A team from a university in Maryland is working to improve protective equipment for health professionals battling the Ebola epidemic — 329 of whom have died of the disease to date, according to the World Health Organization.
The Ebola virus is transmitted through contact with an infected person's bodily fluids. To protect themselves, doctors and nurses must wear special suits that isolate them from the virus.
But in some cases, said Rich Lamporte, vice president of the global health organization Jhpiego, the suit is part of the problem.
“We found it to be of much higher risk than they need to be, primarily because of the process of taking it off puts the health care workers at risk,” he said.

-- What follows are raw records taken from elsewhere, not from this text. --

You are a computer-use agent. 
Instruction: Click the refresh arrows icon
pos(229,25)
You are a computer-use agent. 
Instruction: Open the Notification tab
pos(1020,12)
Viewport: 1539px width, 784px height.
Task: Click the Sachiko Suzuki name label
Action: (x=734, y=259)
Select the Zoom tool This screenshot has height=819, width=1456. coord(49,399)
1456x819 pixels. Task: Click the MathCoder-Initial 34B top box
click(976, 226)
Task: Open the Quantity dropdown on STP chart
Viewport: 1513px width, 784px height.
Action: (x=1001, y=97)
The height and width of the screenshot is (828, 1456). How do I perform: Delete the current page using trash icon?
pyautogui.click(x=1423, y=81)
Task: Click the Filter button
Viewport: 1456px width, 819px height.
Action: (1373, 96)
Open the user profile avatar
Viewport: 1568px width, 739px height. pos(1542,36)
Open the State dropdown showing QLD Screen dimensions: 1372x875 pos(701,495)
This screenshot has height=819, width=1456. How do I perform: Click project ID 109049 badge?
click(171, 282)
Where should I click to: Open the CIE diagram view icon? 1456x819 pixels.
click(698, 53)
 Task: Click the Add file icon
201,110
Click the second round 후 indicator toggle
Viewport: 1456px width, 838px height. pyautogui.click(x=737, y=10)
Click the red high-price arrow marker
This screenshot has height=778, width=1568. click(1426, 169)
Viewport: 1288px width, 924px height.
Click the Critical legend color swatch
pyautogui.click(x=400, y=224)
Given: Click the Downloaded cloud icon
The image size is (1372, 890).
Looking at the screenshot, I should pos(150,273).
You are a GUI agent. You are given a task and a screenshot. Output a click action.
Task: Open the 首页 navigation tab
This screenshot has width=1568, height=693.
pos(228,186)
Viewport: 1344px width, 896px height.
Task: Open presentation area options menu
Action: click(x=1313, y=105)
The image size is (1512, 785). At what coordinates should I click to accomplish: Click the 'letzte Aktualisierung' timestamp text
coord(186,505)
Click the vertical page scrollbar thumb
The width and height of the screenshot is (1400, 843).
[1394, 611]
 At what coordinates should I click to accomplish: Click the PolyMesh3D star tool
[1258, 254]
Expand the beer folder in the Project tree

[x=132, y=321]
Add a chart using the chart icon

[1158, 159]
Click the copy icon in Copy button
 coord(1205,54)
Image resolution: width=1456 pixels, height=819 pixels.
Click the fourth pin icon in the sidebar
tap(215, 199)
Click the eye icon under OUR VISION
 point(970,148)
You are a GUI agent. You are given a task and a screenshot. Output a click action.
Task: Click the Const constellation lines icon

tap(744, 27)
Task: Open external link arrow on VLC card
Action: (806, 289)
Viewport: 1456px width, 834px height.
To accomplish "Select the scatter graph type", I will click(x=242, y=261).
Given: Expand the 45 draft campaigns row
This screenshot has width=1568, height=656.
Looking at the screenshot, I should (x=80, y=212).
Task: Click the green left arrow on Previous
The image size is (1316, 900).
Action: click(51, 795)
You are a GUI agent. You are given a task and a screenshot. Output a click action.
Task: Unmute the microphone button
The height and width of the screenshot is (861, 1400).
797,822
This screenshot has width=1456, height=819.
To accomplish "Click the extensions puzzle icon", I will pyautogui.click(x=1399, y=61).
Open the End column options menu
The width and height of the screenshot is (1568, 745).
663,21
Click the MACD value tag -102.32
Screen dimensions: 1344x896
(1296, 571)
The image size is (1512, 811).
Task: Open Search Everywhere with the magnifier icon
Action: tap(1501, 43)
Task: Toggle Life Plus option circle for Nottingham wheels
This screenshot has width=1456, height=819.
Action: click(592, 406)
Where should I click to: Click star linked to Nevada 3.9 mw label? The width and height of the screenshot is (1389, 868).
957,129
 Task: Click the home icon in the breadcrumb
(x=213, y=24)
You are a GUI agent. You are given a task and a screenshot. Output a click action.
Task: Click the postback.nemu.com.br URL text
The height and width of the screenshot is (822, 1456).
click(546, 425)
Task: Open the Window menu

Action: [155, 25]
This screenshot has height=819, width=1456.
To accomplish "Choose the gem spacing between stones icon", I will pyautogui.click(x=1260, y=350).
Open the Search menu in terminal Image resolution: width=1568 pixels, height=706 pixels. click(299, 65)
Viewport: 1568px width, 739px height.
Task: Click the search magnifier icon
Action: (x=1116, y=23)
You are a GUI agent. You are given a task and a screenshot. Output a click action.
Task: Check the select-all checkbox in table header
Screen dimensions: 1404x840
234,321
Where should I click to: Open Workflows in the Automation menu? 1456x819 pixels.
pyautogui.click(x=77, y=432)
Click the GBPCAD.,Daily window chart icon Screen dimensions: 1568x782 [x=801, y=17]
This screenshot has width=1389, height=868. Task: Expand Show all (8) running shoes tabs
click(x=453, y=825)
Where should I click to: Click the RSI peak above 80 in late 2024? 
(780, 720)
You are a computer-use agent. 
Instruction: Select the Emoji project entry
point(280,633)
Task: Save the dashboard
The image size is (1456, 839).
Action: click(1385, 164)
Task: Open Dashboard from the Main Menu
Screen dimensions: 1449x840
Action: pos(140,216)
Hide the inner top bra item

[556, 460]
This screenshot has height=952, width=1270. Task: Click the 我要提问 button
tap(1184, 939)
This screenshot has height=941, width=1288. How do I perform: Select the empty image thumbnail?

Lamporte said safe removal of the current suit requires about 20 steps, which creates opportunity for error. And West Africa's hot, humid climate makes it uncomfortable for health workers to spend more than 40 minutes inside the airtight suit.
So the call went out from Jhpiego and Johns Hopkins University for a better, safer, more comfortable design. More than 70 people took part in the Ebola Design Challenge — students, health professionals, even a wedding gown designer.
"The wedding gown and the Ebola suit have a lot more in common than one would think," said Jill Andrews, the wedding gown expert. "They both are multilayered garments that require a lot of diligence to remove. Being a person that is a pattern maker and also knowing how garments are made and constructed, I knew that I can contribute."
That's the idea behind the challenge, said Youseph Yazdi, executive director of The Johns Hopkins Center for Bioengineering Innovation & Design in Baltimore.
“To solve the problem, you need all different perspectives at the table," he said. "If we just address it from an engineering or technical perspective, the design will be a failure.”
The Hopkins team entered a design based on ideas in a separate Ebola suit competition sponsored by the U.S. government. It was recently chosen as a semifinalist. One of the team's improvements was to the headset, which currently requires goggles and two surgical masks.
Less face touching
Tim Campbell, a Hopkins researcher, said the team "wanted to minimize the amount of face touching that went on in the removal or doffing process. So we switched to this version with a head covering system. We installed the vents in the side of the mask.”
Hopkins bioengineering student Erin Reisfeld said she was excited to be on the volunteer team.
“Our program has a global health aspect, too, already," she said. "So a lot of us are very passionate about helping out the developing world.”
The Hopkins team's goal is ambitious: to create a new, low-cost Ebola suit in a matter of months, not years.